## ACTIVITY
Two lines in the data below mark the range: the one with "Set amount to 75% of max" and the one with "This screenshot has height=1052, width=1816.". Return both, along with every line between them, exactly.

## EXERCISE MATERIALS
————————

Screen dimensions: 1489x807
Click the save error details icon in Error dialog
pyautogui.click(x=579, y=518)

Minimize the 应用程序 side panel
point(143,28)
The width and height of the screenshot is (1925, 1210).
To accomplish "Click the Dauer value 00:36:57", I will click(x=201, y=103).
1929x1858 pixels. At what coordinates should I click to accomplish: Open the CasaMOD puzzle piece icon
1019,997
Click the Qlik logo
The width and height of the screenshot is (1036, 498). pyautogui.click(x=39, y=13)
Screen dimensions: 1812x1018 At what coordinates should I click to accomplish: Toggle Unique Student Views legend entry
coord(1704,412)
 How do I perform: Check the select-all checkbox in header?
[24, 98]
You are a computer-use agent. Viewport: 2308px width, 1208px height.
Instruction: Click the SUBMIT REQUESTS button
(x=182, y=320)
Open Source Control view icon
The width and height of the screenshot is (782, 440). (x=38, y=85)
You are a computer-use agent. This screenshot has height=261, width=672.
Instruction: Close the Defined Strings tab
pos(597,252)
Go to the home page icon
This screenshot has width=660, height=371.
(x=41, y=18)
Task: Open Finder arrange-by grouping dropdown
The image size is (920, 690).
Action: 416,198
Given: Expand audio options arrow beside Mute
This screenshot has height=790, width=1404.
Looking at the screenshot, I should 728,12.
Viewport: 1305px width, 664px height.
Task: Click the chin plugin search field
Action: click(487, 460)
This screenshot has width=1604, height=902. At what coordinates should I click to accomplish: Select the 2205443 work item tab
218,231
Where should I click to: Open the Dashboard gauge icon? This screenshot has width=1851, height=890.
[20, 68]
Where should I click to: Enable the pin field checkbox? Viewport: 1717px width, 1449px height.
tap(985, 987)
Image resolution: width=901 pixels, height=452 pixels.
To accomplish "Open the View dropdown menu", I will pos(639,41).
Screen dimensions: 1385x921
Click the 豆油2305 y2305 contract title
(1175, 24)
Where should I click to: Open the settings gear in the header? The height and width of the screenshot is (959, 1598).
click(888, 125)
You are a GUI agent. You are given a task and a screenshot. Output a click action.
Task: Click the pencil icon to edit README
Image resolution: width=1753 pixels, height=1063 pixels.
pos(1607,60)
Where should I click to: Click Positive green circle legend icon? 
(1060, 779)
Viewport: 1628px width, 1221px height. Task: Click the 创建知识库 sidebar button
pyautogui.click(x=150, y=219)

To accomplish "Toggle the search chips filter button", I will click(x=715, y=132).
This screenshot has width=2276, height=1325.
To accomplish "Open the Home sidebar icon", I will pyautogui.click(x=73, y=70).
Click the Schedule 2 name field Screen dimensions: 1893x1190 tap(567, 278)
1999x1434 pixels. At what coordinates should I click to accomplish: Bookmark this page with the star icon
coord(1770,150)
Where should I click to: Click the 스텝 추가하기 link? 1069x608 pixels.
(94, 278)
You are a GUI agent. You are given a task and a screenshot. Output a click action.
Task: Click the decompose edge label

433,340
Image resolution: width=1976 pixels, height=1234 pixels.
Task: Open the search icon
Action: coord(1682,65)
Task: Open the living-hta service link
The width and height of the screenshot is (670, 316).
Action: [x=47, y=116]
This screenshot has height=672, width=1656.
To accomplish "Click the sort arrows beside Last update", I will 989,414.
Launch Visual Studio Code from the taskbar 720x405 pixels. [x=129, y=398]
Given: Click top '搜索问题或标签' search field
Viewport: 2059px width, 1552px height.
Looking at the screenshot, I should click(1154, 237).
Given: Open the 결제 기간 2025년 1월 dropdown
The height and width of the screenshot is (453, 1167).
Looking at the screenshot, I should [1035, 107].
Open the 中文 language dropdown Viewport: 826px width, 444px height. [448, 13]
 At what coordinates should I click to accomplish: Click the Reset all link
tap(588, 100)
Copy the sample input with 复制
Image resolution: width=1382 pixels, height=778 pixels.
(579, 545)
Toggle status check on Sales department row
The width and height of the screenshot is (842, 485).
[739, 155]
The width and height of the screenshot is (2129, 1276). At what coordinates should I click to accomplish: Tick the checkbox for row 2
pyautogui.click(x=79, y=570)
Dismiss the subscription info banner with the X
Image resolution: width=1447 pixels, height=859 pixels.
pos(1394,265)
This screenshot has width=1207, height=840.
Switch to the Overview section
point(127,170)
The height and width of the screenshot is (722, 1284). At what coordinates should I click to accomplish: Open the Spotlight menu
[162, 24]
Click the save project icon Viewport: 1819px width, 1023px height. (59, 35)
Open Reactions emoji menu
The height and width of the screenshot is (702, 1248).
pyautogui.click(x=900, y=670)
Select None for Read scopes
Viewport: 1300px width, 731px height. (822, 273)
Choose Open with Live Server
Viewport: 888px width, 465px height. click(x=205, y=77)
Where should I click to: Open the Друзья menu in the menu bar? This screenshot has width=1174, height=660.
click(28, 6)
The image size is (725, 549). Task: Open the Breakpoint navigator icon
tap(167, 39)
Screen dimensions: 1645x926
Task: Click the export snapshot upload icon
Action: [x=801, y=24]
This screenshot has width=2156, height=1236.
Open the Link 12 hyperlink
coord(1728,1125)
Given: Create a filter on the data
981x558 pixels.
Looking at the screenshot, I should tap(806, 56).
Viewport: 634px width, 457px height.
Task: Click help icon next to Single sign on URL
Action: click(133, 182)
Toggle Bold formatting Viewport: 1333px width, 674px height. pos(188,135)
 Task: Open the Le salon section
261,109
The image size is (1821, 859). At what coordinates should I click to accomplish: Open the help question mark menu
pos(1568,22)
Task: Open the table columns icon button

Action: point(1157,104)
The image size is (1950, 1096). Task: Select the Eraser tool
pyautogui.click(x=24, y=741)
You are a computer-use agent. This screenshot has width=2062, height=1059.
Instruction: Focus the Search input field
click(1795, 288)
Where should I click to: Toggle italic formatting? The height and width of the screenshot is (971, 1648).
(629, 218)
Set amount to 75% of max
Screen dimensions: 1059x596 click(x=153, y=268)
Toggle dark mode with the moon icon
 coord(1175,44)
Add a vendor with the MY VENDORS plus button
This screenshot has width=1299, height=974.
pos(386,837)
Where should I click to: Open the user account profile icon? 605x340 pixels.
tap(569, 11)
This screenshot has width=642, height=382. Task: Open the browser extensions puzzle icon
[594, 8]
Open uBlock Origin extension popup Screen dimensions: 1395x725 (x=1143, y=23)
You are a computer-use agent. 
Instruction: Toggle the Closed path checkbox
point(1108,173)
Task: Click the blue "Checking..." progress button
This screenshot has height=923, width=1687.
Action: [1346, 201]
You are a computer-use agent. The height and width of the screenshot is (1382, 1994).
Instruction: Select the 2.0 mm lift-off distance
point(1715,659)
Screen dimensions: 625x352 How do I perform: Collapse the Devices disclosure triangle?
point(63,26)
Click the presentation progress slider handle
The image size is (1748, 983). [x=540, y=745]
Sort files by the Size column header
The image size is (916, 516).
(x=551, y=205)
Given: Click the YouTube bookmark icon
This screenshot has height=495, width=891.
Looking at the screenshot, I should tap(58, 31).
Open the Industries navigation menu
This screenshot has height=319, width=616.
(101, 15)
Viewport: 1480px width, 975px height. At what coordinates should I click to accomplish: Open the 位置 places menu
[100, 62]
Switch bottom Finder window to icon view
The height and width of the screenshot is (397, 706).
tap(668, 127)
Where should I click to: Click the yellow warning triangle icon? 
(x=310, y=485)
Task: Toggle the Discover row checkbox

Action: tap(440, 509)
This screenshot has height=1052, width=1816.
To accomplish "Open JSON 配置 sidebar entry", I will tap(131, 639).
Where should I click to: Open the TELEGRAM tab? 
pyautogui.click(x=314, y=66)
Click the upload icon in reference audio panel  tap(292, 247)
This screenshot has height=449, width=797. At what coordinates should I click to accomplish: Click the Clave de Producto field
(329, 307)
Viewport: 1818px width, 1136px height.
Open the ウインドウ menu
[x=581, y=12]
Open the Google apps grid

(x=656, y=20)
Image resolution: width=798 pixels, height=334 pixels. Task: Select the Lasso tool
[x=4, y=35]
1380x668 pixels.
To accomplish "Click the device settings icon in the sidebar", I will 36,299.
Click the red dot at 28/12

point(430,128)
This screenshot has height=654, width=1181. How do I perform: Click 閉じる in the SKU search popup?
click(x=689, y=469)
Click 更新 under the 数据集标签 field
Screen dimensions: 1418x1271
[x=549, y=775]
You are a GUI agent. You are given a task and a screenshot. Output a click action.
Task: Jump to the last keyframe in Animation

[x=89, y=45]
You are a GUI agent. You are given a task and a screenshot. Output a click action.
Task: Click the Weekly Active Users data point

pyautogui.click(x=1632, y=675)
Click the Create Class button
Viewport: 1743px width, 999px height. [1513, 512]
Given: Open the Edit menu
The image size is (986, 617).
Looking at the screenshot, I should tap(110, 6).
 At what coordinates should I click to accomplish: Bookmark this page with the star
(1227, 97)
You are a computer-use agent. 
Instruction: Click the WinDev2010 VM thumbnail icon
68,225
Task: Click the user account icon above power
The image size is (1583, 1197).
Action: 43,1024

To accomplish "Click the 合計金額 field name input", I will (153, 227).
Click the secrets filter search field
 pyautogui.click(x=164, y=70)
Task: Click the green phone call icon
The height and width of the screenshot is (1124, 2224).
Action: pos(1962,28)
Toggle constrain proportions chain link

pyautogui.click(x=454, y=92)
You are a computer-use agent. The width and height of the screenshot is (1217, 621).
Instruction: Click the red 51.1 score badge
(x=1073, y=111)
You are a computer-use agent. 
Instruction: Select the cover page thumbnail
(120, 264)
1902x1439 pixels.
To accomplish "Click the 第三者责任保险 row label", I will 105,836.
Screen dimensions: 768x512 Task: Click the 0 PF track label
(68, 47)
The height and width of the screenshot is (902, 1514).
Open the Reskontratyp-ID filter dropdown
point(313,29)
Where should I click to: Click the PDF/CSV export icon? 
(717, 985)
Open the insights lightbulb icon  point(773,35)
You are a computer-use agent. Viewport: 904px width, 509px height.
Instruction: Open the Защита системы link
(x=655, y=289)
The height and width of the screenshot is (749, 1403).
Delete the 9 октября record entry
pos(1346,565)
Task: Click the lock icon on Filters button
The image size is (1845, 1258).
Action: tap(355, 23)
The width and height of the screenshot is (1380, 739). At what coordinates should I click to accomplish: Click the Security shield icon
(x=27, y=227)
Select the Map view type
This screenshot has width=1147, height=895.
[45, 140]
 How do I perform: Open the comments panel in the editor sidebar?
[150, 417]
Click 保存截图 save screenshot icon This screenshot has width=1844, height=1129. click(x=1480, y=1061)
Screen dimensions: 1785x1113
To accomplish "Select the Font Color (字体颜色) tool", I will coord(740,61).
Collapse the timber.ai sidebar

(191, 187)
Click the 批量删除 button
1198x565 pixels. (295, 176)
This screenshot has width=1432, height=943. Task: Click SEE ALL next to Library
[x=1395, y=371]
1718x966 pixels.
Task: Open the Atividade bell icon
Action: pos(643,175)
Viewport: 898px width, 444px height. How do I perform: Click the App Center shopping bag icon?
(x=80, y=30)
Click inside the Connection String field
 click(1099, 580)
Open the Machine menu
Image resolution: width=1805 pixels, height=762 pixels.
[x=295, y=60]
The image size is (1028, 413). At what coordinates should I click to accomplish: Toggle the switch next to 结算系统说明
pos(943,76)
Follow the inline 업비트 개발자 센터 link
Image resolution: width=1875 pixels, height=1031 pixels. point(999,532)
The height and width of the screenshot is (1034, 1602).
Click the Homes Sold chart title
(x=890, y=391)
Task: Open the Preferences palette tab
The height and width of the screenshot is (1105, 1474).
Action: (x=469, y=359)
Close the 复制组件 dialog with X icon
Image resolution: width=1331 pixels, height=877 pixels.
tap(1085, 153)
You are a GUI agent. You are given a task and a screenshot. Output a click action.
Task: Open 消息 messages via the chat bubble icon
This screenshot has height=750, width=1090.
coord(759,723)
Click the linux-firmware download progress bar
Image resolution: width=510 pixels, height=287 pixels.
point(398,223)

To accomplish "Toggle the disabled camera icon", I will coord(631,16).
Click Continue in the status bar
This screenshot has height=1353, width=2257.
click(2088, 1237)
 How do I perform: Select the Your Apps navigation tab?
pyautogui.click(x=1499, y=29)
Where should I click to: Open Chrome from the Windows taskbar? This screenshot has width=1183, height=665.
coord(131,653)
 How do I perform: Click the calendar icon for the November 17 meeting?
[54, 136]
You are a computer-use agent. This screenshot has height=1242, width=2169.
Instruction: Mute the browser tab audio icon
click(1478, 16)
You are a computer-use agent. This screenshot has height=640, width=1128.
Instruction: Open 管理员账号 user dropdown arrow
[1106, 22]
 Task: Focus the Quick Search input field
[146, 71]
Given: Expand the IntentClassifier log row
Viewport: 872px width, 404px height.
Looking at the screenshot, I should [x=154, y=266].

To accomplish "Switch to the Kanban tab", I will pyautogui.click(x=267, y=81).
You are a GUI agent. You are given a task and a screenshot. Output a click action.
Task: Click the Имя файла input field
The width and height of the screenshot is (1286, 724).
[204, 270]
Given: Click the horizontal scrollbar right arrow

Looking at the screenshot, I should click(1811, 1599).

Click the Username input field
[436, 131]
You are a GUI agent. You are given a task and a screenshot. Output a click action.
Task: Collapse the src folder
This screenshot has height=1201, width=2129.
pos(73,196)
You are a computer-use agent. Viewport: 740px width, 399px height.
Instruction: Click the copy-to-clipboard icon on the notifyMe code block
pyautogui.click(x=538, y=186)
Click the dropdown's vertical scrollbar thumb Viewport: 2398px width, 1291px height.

————————

## YOUR RESPONSE
Set amount to 75% of max
Screen dimensions: 1059x596 click(x=153, y=268)
Toggle dark mode with the moon icon
 coord(1175,44)
Add a vendor with the MY VENDORS plus button
This screenshot has width=1299, height=974.
pos(386,837)
Where should I click to: Open the user account profile icon? 605x340 pixels.
tap(569, 11)
This screenshot has width=642, height=382. Task: Open the browser extensions puzzle icon
[594, 8]
Open uBlock Origin extension popup Screen dimensions: 1395x725 (x=1143, y=23)
You are a computer-use agent. 
Instruction: Toggle the Closed path checkbox
point(1108,173)
Task: Click the blue "Checking..." progress button
This screenshot has height=923, width=1687.
Action: [1346, 201]
You are a computer-use agent. The height and width of the screenshot is (1382, 1994).
Instruction: Select the 2.0 mm lift-off distance
point(1715,659)
Screen dimensions: 625x352 How do I perform: Collapse the Devices disclosure triangle?
point(63,26)
Click the presentation progress slider handle
The image size is (1748, 983). [x=540, y=745]
Sort files by the Size column header
The image size is (916, 516).
(x=551, y=205)
Given: Click the YouTube bookmark icon
This screenshot has height=495, width=891.
Looking at the screenshot, I should tap(58, 31).
Open the Industries navigation menu
This screenshot has height=319, width=616.
(101, 15)
Viewport: 1480px width, 975px height. At what coordinates should I click to accomplish: Open the 位置 places menu
[100, 62]
Switch bottom Finder window to icon view
The height and width of the screenshot is (397, 706).
tap(668, 127)
Where should I click to: Click the yellow warning triangle icon? 
(x=310, y=485)
Task: Toggle the Discover row checkbox

Action: tap(440, 509)
This screenshot has height=1052, width=1816.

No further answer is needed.